The facts and law have been fully stated by the special inquiry officer. In support of its claim that the respondent was a homosexual at the time of entry, the Service relies upon the respondent's sworn statement of January 3, 1963 in which he admitted that he had homosexual tendencies from about the age of 14 and that prior to coming to the United States, he had had homosexual relations about every two or three months in Canada (Ex. 2).

Dr. Lowinger, an expert witness presented by the Service, testified that on the basis of an examination made of the respondent which included conduct of the respondent up to the date of the examination (April 9, 1963), he concluded that the respondent had shown a life-long pattern of homosexuality and that he considered the condition existed at the time of the respondent's entry in 1952.

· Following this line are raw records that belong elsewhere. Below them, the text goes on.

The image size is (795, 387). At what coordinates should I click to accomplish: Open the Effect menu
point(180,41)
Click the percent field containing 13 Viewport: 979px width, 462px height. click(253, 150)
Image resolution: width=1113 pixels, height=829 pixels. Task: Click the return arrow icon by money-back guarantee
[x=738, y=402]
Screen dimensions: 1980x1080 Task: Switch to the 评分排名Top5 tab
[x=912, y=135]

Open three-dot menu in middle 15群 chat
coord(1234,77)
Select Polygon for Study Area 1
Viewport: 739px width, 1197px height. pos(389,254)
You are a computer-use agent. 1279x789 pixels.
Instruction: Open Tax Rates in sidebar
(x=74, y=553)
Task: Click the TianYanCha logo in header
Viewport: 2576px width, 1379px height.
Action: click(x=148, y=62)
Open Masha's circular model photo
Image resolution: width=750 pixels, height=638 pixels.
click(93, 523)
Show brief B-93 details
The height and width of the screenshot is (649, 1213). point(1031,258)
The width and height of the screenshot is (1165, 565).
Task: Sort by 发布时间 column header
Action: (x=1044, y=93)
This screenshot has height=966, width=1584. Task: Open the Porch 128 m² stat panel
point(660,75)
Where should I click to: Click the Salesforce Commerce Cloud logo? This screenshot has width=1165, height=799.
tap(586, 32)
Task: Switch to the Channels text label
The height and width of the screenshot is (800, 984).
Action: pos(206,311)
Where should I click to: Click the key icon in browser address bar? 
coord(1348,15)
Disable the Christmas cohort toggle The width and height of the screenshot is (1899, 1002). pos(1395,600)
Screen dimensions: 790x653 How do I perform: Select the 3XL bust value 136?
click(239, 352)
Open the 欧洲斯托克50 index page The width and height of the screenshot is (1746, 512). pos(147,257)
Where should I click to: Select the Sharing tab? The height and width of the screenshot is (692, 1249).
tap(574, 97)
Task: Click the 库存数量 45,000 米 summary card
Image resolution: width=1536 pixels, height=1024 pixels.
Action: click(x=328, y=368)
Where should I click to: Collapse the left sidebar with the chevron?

Counsel contends that the respondent's statement is inadmissible because he was upset at the time it was taken. The record does not establish this. The respondent displayed considerable self-possession, his answers are clear, deliberate, full, and to the point. The respondent had not been rushed to an interview: he had advance notice. He had not thought the interview important enough to consult an attorney (pp. 43-44).

Counsel believes the statement is inadmissible because the respondent was not specifically advised concerning his right to counsel when it was taken. There is no right to counsel during the taking of a statement in the investigative stage ( Nason v. Immigration and Naturalization Service, 370 F.2d 865, 868-869 (1967); see Matter of Argyros, Int. Dec. No. 1577; Matter of Pang, Int. Dec. No. 1479). Moreover, the respondent does not claim that he was refused the right to call an attorney. He apparently could have called one had he wanted one but he did not think he needed one (p. 44).

The record reveals the respondent was told the statement must be made voluntarily and that it could be used by the Government against him. We believe the statement was properly admitted in evidence.

Counsel contends the decision of the special inquiry officer was based upon factors which occurred after the 1952 entry: arrests (for soliciting, two convictions 1957, one arrest 1962), psychiatric examination and diagnosis as of the date of the examination, and the respondent's admission that after entry and up to November 1962, he engaged in homosexual conduct about two or three times a month.

The special inquiry officer was concerned with the respondent's condition as of the time of entry. Moreover, decision can be made without reference to post-entry conduct. In view of these facts, and since we do not rely upon post-entry conduct, we believe the charge may properly be sustained.

Counsel contends that the statute under which deportation is sought is unconstitutional. The contention must be rejected on the basis of the decision in Boutilier v. Immigration and Naturalization Service, supra.

The special inquiry officer has dealt in detail with other contentions raised by counsel at the hearing. We find no error in the disposition of these contentions. We find no prejudicial error committed at the hearing.

ORDER: It is ordered that the appeal be and the same is hereby dismissed.